If someone dives into that problem it would be also interesting to know the execution time of the algorithm. Sorry if I did mistakes with the terminology of this scientific field.
 A: Conceptually, it is easier to think of the “log-exchange rates” defined by $L[i, j] = - \log R [i, j]$. (The negative sign is just for the sake of convention.) Now imagine a directed graph with the currencies as the vertices where the weight of the edge $(i, j)$ is $L[i, j]$. In terms of the new quantity we just introduced, we are seeking a cycle $(i_1, i_2, \ldots, i_k)$ such that 
$$
\sum_{t = 1}^{k-1} L[i_t, i_{t+1}] + L[i_k, i_1] \lt 0.
$$
This equation is obtained by just taking the log of the given equation, and reversing the sign. That is, we are seeking a “negative weight cycle” in the graph, where the weight of a cycle is just the sum of the edges in the cycle. 

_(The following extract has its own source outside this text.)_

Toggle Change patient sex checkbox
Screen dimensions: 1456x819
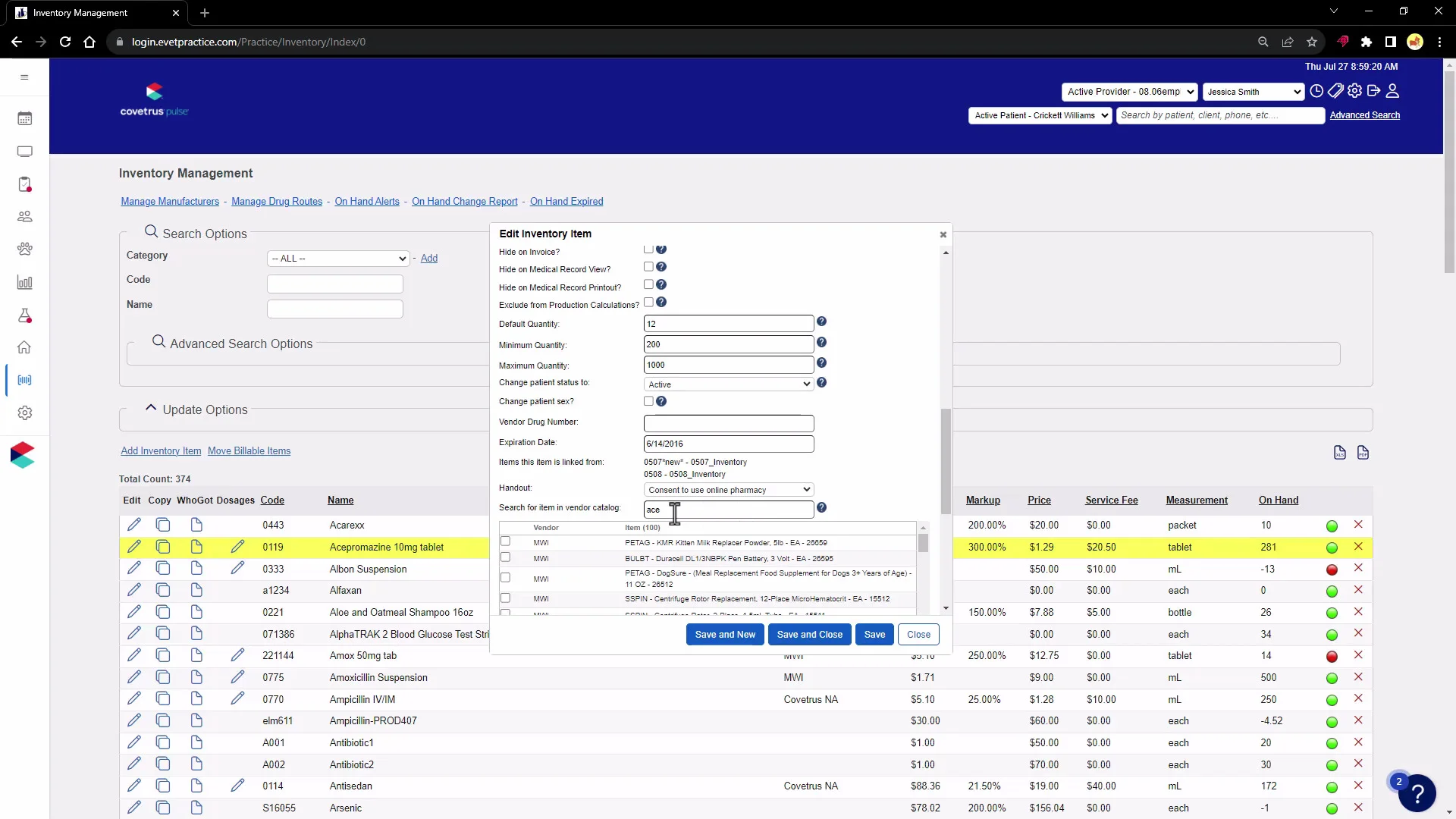click(x=648, y=401)
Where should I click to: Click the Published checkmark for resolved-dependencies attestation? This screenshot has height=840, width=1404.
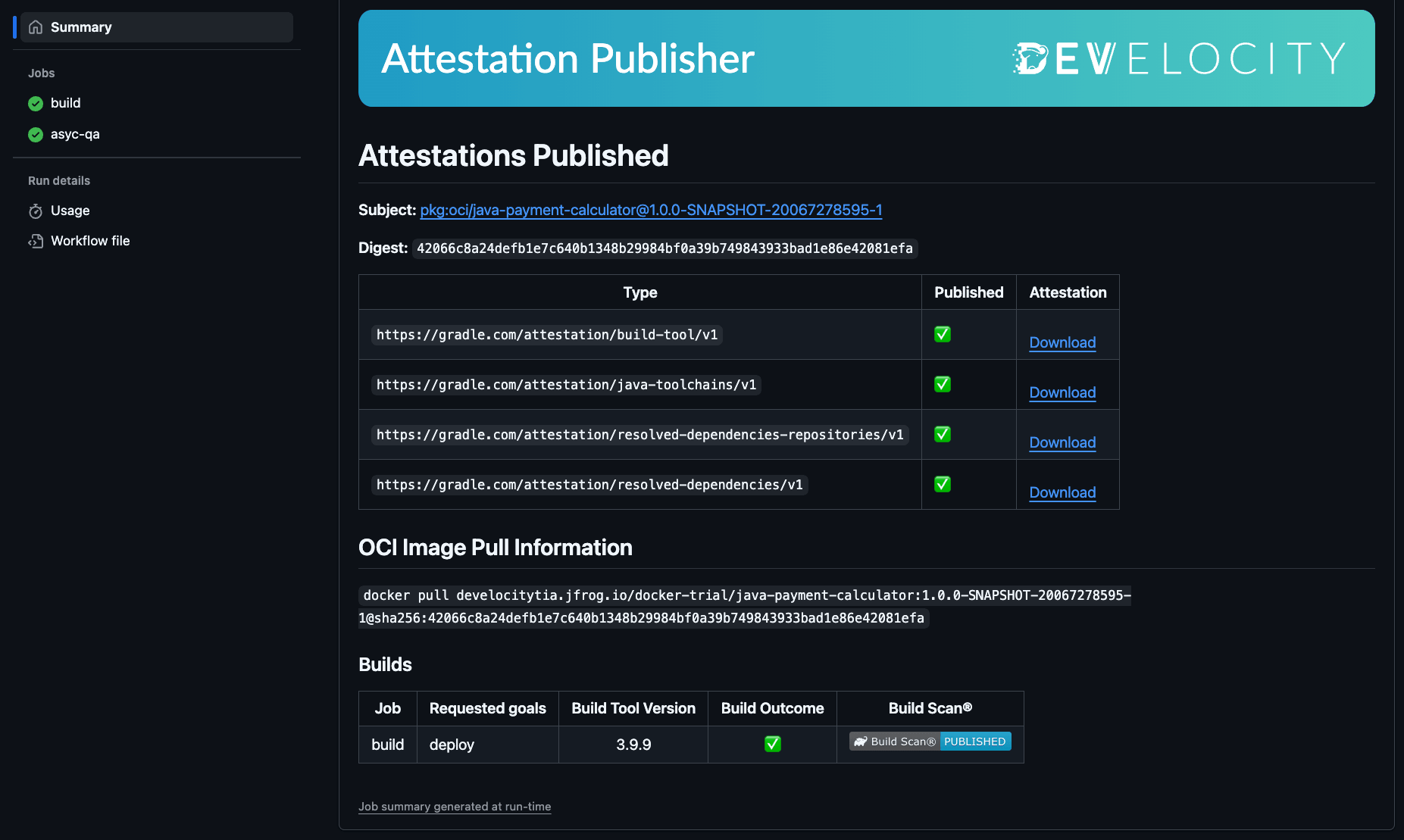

Negative cycle detection is a standard problem in algorithmic graph theory, conventionally studied along with the shortest path problem. [The shortest path problem is the following: given a directed graph with a source and a sink terminal, find the path of least cost from the source to the sink.] A number of algorithms have been designed to solve these problems. The simplest one (in general graphs) is the Bellman-Ford algorithm which runs in $O(|V||E|)$.